Superfest is held over a weekend and is considered more of a cultural event than a film festival.

== History ==
The Superfest International Disability Film Festival began as the Film Forum for the AAMR in the 1970s, and was supported by the University Affiliated Program at Children's Hospital Los Angeles In 1976, it was taken on as a major activity by a newly created non-profit organization, the Corporation on Disability and Telecommunication (CDT). CDT's mission was to promote a positive image of people with disabilities and promote employment for persons with disabilities in the media industry.

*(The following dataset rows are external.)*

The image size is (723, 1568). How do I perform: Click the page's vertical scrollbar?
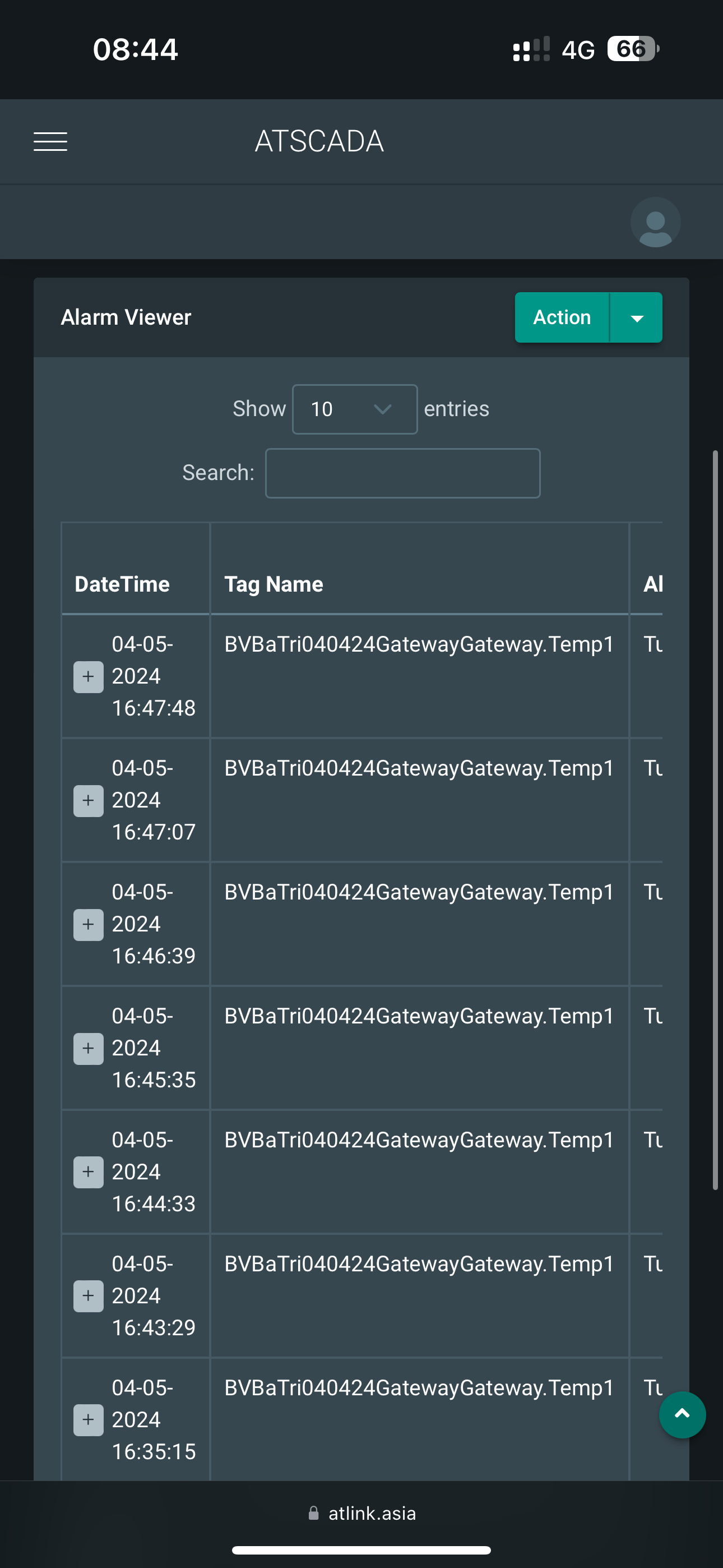pyautogui.click(x=715, y=819)
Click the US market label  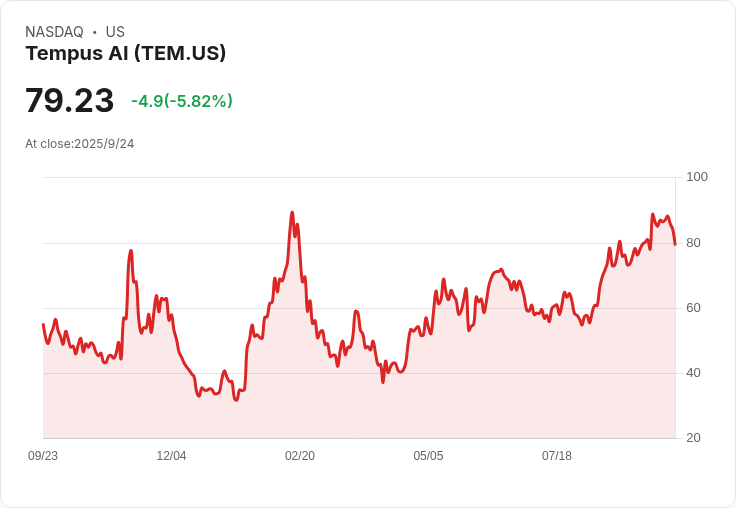coord(115,32)
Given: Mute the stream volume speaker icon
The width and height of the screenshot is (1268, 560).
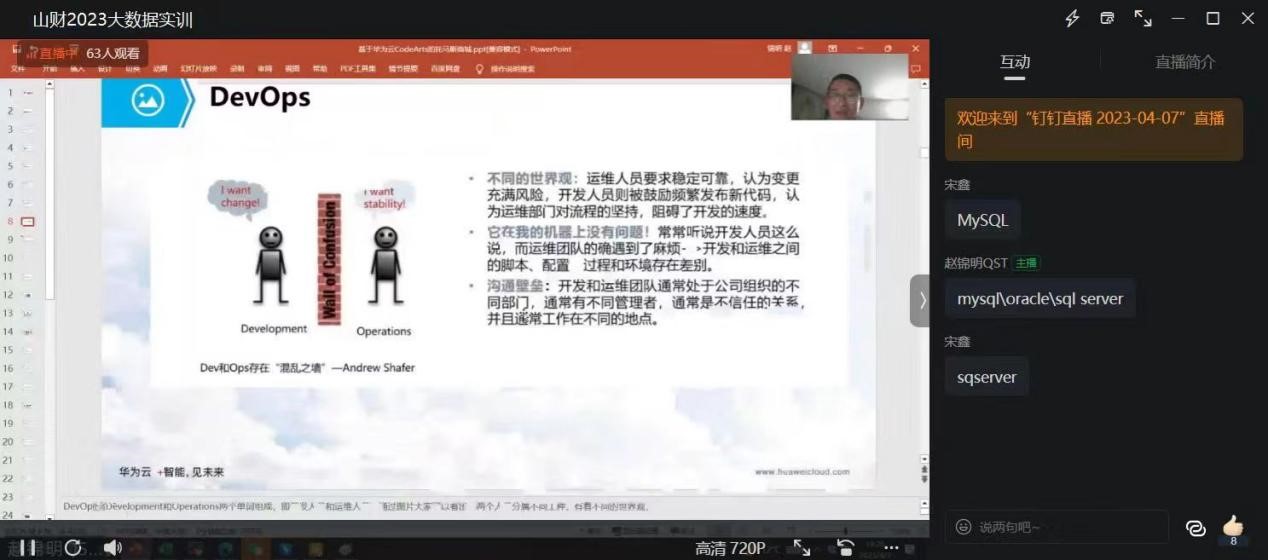Looking at the screenshot, I should (112, 547).
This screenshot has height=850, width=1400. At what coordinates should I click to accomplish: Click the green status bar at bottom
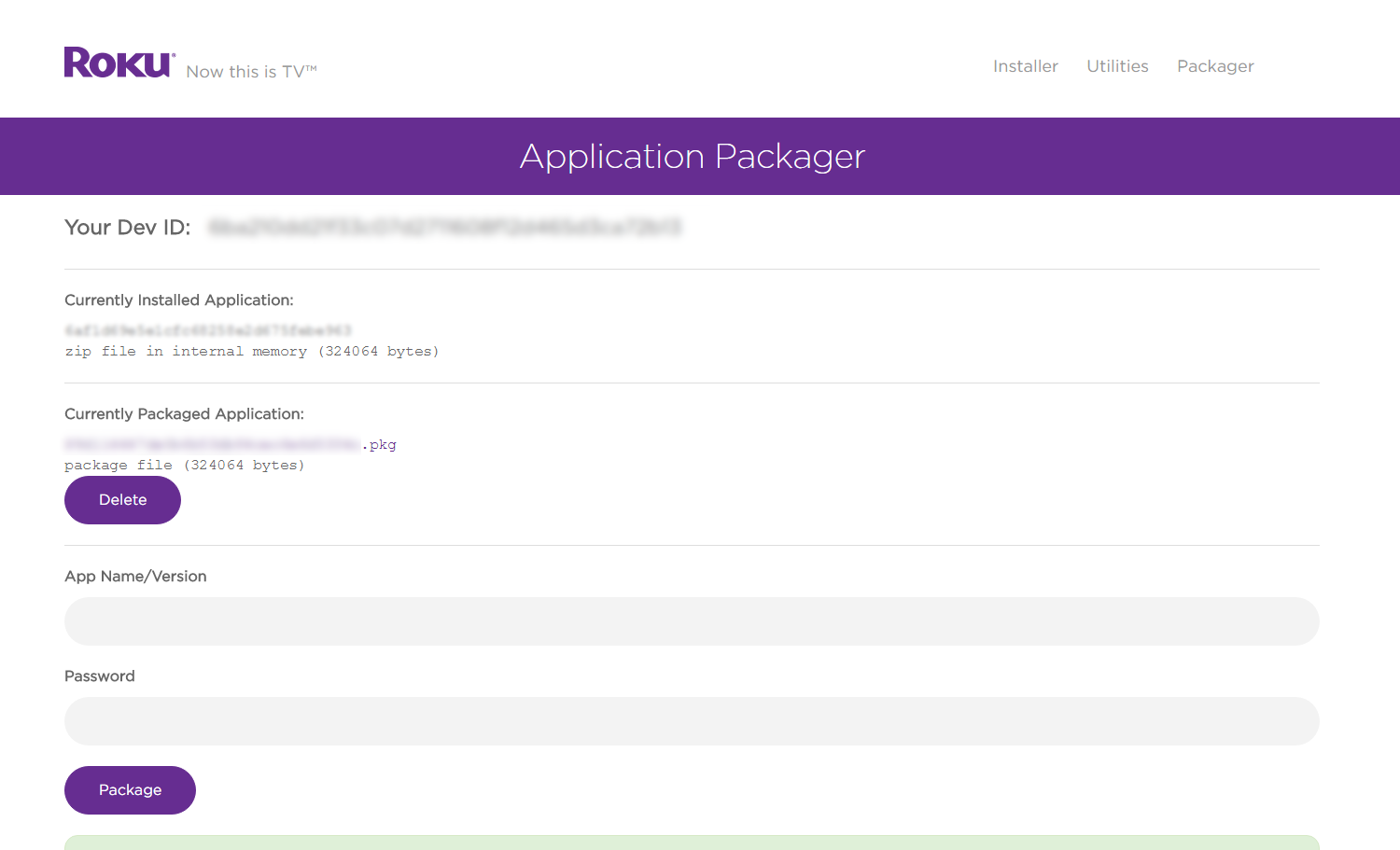pyautogui.click(x=692, y=843)
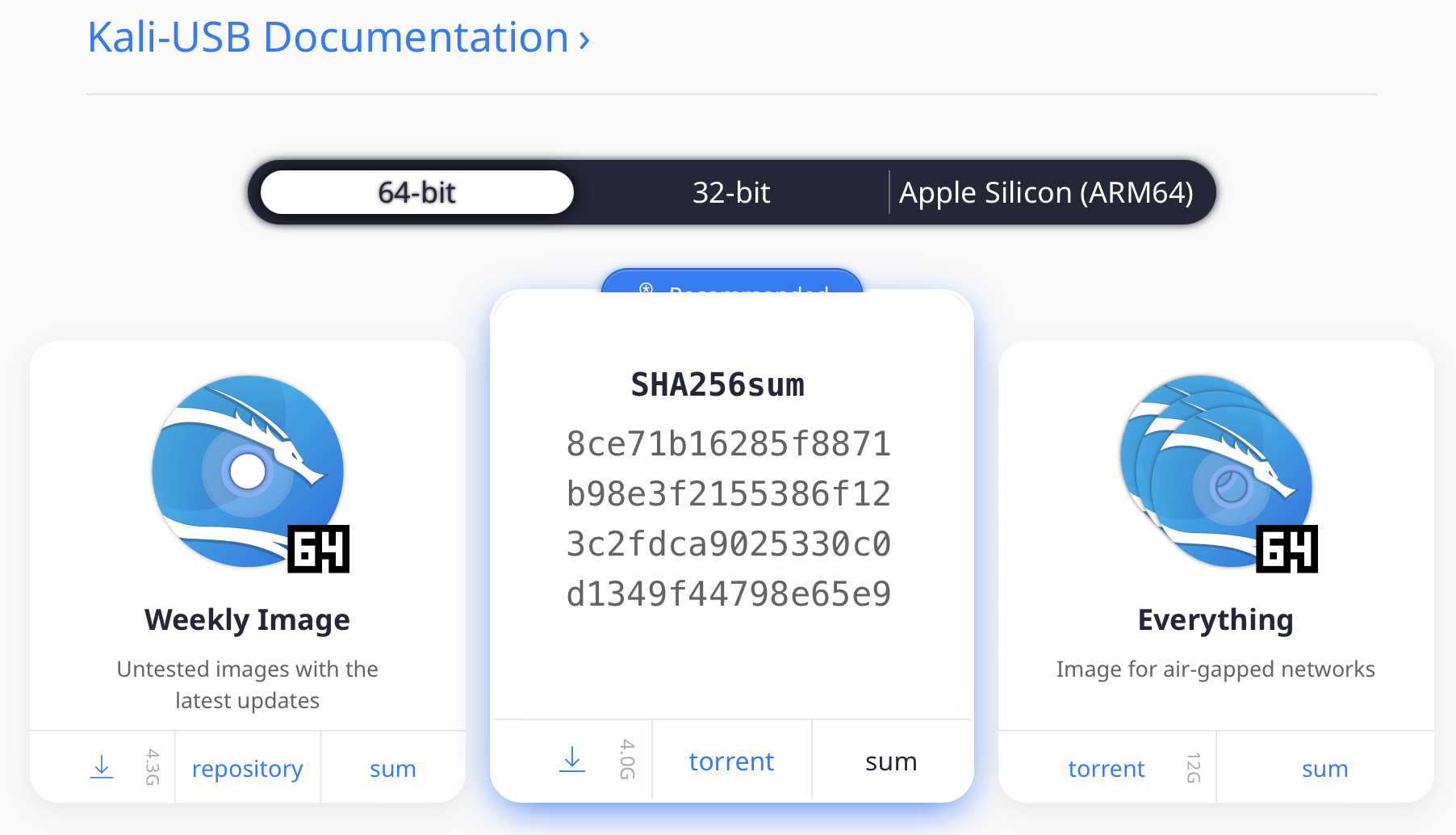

At that time, Superfest was the only international film festival that showcased diverse films related to the social challenge of disability, receiving entries from around the country and the world. Viewing committees were established in multiple California locations, often based at the Developmental Disability Regional Centers and eventually at other places around the country. During the late 70s and for most of the 1980s, Superfest screened nearly 100 films a year, produced yearly PBS television viewings throughout the nation, was funded by the Corporation on Public Broadcasting, the State of California, and other groups. During this time, CDT also produced the documentary BREAKING GROUND for KTLA-TV about Hollywood actors with disabilities who were breaking into the mainstream. Both the PBS specials and BREAKING GROUND received Hollywood chapter Emmy nominations for their hosts, along with a 1987 documentary AMNESTY: THE DREAM FULFILLED? about how persons with disabilities were being excluded from becoming citizens. Superfest received special recognition at the Hawaii International Film Festival in 1987 and at the Pacific Film Archives in Berkeley.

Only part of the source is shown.